Analysis by Feed-in Tariff Ltd shows that systems already installed will absorb 90 percent of the available four-year funding. Current UK solar PV capacity accounts for a commitment of £773 million in tariff payments through to April 2015, against the Government’s ‘spending envelope’ of £867 million.
“The government has been its own worst enemy” says company director Philip Wolfe. “By repeated tinkering with the feed-in tariffs it has created a series of stampedes in the run-up to deadlines in August, October and now December and these have simply brought forward the expenditure.”
Wolfe continued: “The consultation that closes this week is designed to throttle back the rate of new solar installations to a trickle.

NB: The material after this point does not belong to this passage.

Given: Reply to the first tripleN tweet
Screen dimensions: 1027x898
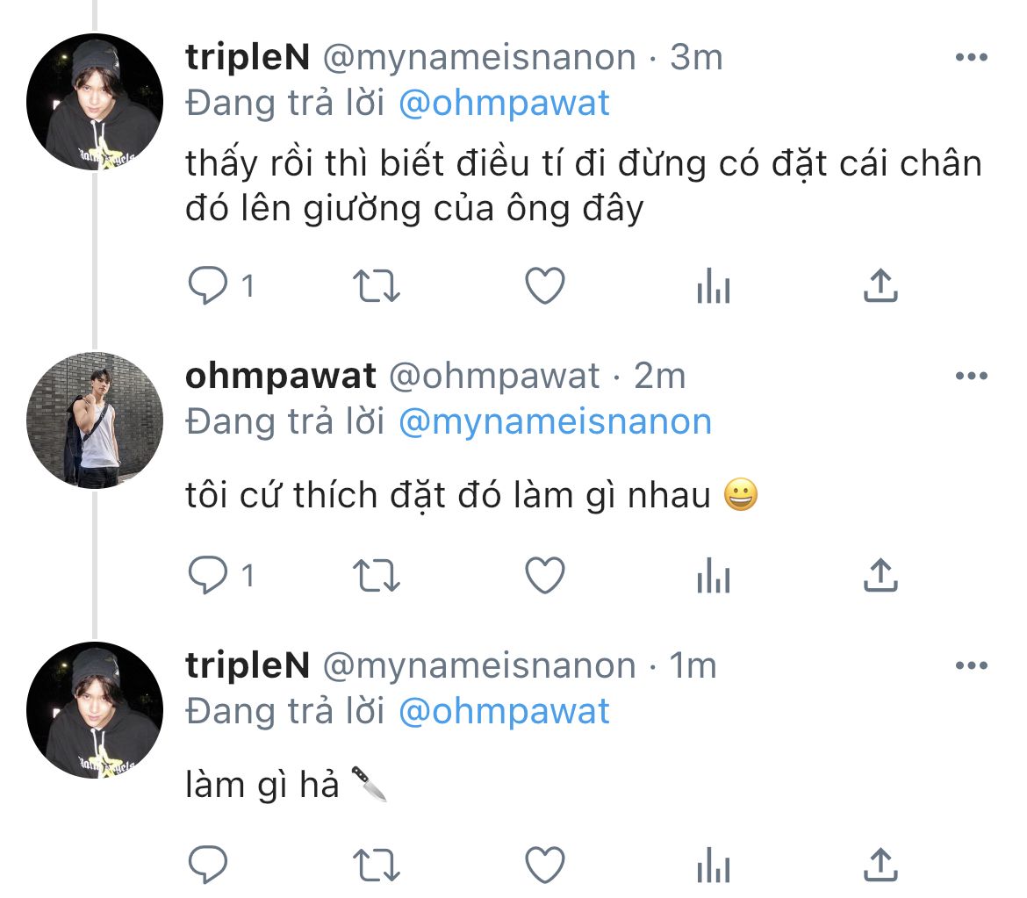Looking at the screenshot, I should click(209, 286).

Paradoxically the success of the scheme, which on Monday passed the landmark of 500MW registered since April 2010, will catapult the UK into the top 10 markets for solar photovoltaics in 2011. However, if government manages to stifle this success, we will sink promptly back to the bottom of the league table.”
In order to stay within Governmental spending predictions for the feed-in tariff scheme, DECC will also need to dampen the take up other renewable technologies under the scheme.

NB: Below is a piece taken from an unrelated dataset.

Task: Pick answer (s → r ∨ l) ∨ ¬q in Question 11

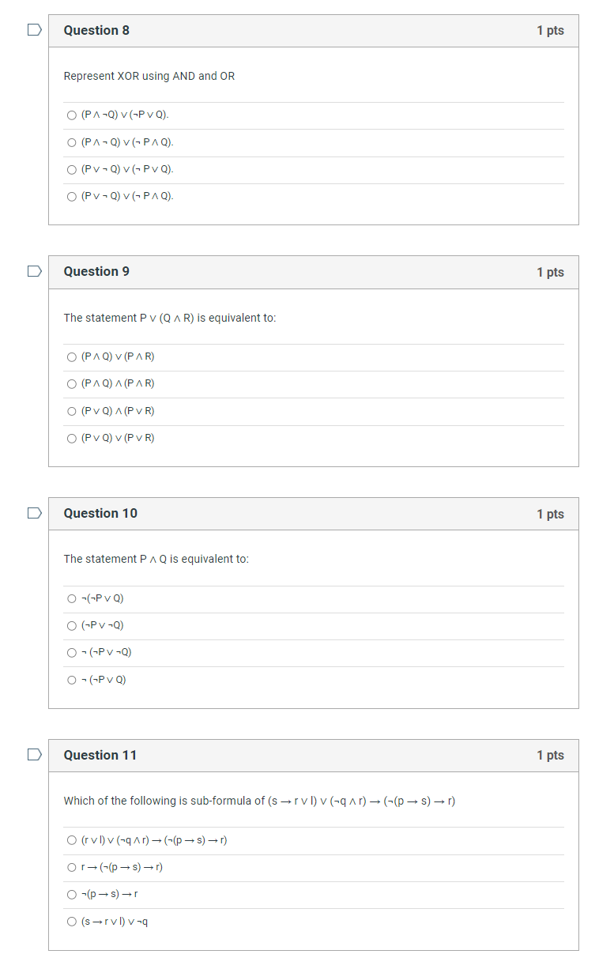Action: click(x=71, y=921)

To stay within the spending cap, deployment would have to fall by 95 percent from the current trends, even at the reduced tariff levels now proposed. “These swingeing cuts have put thousands of people on the dole this Christmas, with many more to follow in the New Year”, reiterated Wolfe. “Surely the government can see that the cost to the UK economy outweighs the costs it is trying to save.”
Wolfe also defended the cost of feed-in tariff support for the consumer, stating: “It’s also a fallacy that holding spending down to this paltry level is good for consumers. In this period, the feed-in tariff scheme will add only 0.7 percent to bills, compared to recent power price rises of 14 percent. Renewable energy costs don’t rise over time. By throttling it back so hard, the government is exposing us all to the price volatility that goes with ever more imported fossil fuel.”
Wolfe’s comments follow the High Court ruling that the Government’s handling of FiT cuts were “legally flawed”. A decision that means that pre-December 12 tariff rates cannot be changed until a full eight-week consultation and 40-day period have been observed. Effectively reinstating the previous 43p rate until April, unless the Government appeals the High Court’s decision and win, in which case tariff rates would drop to the rates concluded after the consultation closes.